What you have to do:
Would you write out all of the data exactly as it appears below?

Record set:
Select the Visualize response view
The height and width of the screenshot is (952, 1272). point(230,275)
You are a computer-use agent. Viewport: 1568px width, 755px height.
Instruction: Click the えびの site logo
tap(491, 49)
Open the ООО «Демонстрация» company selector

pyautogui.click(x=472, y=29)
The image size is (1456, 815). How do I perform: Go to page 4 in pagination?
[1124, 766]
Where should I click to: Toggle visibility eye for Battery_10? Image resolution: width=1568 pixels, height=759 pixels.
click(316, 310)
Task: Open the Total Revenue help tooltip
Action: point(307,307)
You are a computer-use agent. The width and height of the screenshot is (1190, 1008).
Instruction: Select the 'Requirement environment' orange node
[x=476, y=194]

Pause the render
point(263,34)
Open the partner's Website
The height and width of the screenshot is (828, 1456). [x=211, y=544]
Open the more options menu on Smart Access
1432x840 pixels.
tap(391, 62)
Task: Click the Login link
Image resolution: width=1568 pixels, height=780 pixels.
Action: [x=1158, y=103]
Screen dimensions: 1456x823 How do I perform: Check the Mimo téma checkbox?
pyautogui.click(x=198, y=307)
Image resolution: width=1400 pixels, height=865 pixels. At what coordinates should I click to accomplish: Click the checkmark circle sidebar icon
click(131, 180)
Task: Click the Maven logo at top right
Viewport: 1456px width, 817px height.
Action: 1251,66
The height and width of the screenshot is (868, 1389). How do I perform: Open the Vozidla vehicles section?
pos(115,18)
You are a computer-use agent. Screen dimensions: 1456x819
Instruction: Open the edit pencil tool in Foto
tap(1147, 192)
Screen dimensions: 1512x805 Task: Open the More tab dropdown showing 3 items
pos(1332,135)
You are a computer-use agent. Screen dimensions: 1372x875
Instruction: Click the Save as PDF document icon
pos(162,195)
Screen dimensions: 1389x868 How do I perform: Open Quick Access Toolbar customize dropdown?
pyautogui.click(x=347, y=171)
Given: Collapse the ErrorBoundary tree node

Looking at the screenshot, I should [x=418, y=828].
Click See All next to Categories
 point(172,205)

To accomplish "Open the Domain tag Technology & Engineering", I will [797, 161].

Solution to this problem:
Select the Visualize response view
The height and width of the screenshot is (952, 1272). point(230,275)
You are a computer-use agent. Viewport: 1568px width, 755px height.
Instruction: Click the えびの site logo
tap(491, 49)
Open the ООО «Демонстрация» company selector

pyautogui.click(x=472, y=29)
The image size is (1456, 815). How do I perform: Go to page 4 in pagination?
[1124, 766]
Where should I click to: Toggle visibility eye for Battery_10? Image resolution: width=1568 pixels, height=759 pixels.
click(316, 310)
Task: Open the Total Revenue help tooltip
Action: point(307,307)
You are a computer-use agent. The width and height of the screenshot is (1190, 1008).
Instruction: Select the 'Requirement environment' orange node
[x=476, y=194]

Pause the render
point(263,34)
Open the partner's Website
The height and width of the screenshot is (828, 1456). [x=211, y=544]
Open the more options menu on Smart Access
1432x840 pixels.
tap(391, 62)
Task: Click the Login link
Image resolution: width=1568 pixels, height=780 pixels.
Action: [x=1158, y=103]
Screen dimensions: 1456x823 How do I perform: Check the Mimo téma checkbox?
pyautogui.click(x=198, y=307)
Image resolution: width=1400 pixels, height=865 pixels. At what coordinates should I click to accomplish: Click the checkmark circle sidebar icon
click(131, 180)
Task: Click the Maven logo at top right
Viewport: 1456px width, 817px height.
Action: 1251,66
The height and width of the screenshot is (868, 1389). How do I perform: Open the Vozidla vehicles section?
pos(115,18)
You are a computer-use agent. Screen dimensions: 1456x819
Instruction: Open the edit pencil tool in Foto
tap(1147, 192)
Screen dimensions: 1512x805 Task: Open the More tab dropdown showing 3 items
pos(1332,135)
You are a computer-use agent. Screen dimensions: 1372x875
Instruction: Click the Save as PDF document icon
pos(162,195)
Screen dimensions: 1389x868 How do I perform: Open Quick Access Toolbar customize dropdown?
pyautogui.click(x=347, y=171)
Given: Collapse the ErrorBoundary tree node

Looking at the screenshot, I should [x=418, y=828].
Click See All next to Categories
 point(172,205)

To accomplish "Open the Domain tag Technology & Engineering", I will [797, 161].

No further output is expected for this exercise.